### Problem set
a. Summarize the passage about Mrs Howard Paul in two sentences.
b. Quote the passage about Mrs Howard Paul from "Her appearance in" to "of Cousin Hebe.".

### Extract to read
>>>

In 1871 she and her husband were living in Liverpool when not on tour; both their occupations were listed as "Musical Artiste" in the census. She was Mistigris in Babil and Bijou by Dion Boucicault at the Royal Opera House in Covent Garden (1872–73), with music by Hervé and Frederick Clay.

In 1877 the impresario Richard D'Oyly Carte approached Mrs Paul to play the part of Lady Sangazure in the new Gilbert and Sullivan opera The Sorcerer, which Carte was producing at the Opera Comique. She accepted on condition that her 24-year-old protégé, Rutland Barrington, was given a part, and he was cast in the role of Dr Daly, the vicar.

Her appearance in The Sorcerer proved to be her last London engagement; by this stage in her career her voice was deteriorating. She was engaged to play Cousin Hebe in the next Gilbert and Sullivan production, H.M.S. Pinafore (for which she was to be paid 10 guineas a week "to sing and act as principal contralto during the period of the run"). Gilbert made an effort to write an amusing part for her despite Sullivan's reluctance to use her, but her declining abilities were apparent, and cuts were made to her part. By mid-May 1878, both Gilbert and Sullivan wanted her out of the cast; unhappy with the cuts, Mrs Paul left the production. With only a week to go before opening night, Carte engaged the concert singer Jessie Bond to play the now much smaller role of Cousin Hebe.

Meanwhile, Mrs Howard Paul had left her husband in around 1877, as he was having an affair with the actress-dancer Letty Lind, by whom he fathered two illegitimate children. His wife continued performing under her married name. Her last performance was in May 1879 in Sheffield as Mrs Denham in James Albery's comedy The Crisis. On 1 June, a critic in The Era wrote, "We have rarely seen better acting … Mrs Howard Paul as Mrs Denham alone repays a visit". By the time the notice appeared she had been taken gravely ill. She was brought to her home in London near Bedford Park, Turnham Green, and on 6 June 1879 she died there. She was buried at Brompton Cemetery in West London.

==Reputation==
Mrs Paul's obituary in The New York Times said: "She was gifted with a wonderful voice [but] ... nearly all her efforts were made in the lighter branches of dramatic and musical art ... her acting was at once droll and vivacious". Henry Barton Baker, in his History of the London Stage and Its Famous Players, called her "A charming actress and a beautiful singer". Opinions differed on whether she had made the best use of her talents. Joseph Knight wrote in the Dictionary of National Biography: "Mrs Howard Paul was a woman of ability, whose talents were often frittered away in parts and occupations unworthy of them." A writer in The Athenaeum agreed, commenting that "had she adhered to the lyric stage instead of being an erratic artist associated with Mr Howard Paul in 'musical and dramatic entertainments,' [she] would have taken the highest position as a contralto." Another contemporary critic considered that she had in fact achieved a high position:

Never could the motto "A host in themselves" be more appropriately applied to any party than to this one. Not a hundred Christy minstrels, not the funniest comic singers, not the most comical clowns at Christmas pantomimes could raise such hearty and spontaneous laughter as was evoked last evening by Mrs Howard Paul and Mr Walter Pelham. The lady, who ranks in one of the highest branches in her profession, is wonderfully clever, both in dramatic versatility and vocal ability."

<<<

### Information provided
>>>

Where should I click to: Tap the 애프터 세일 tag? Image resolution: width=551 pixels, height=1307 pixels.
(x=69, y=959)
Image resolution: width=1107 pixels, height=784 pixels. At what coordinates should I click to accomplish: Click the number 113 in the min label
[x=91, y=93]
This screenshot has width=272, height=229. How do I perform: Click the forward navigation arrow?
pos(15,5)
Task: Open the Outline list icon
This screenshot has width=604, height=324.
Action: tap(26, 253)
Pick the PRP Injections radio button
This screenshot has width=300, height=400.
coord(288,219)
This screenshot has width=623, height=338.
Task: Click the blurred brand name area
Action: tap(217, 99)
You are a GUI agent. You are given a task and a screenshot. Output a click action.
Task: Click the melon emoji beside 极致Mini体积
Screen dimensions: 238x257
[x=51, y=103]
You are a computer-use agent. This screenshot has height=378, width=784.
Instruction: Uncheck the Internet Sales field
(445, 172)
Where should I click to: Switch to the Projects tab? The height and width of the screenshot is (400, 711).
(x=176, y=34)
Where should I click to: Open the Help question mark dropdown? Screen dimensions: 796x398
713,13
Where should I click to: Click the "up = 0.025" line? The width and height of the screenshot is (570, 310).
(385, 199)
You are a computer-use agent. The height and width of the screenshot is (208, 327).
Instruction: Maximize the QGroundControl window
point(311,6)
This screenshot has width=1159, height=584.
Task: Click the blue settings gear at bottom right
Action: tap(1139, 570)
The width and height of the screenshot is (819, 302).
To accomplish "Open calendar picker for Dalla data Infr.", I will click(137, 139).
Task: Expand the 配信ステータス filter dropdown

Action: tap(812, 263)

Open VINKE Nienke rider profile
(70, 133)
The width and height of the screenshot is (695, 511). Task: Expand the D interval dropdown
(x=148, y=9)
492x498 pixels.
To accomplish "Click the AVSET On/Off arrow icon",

<<<

### Outputs in order
a. In 1877 Mrs Howard Paul played Lady Sangazure in Gilbert and Sullivan's The Sorcerer, but with her voice deteriorating she left H.M.S. Pinafore after cuts to her part and was replaced by Jessie Bond. She died in June 1879 soon after her last performance in Sheffield, and critics praised her voice and comic acting while some felt she had wasted her talents on unworthy parts.

b.
Her appearance in The Sorcerer proved to be her last London engagement; by this stage in her career her voice was deteriorating. She was engaged to play Cousin Hebe in the next Gilbert and Sullivan production, H.M.S. Pinafore (for which she was to be paid 10 guineas a week "to sing and act as principal contralto during the period of the run"). Gilbert made an effort to write an amusing part for her despite Sullivan's reluctance to use her, but her declining abilities were apparent, and cuts were made to her part. By mid-May 1878, both Gilbert and Sullivan wanted her out of the cast; unhappy with the cuts, Mrs Paul left the production. With only a week to go before opening night, Carte engaged the concert singer Jessie Bond to play the now much smaller role of Cousin Hebe.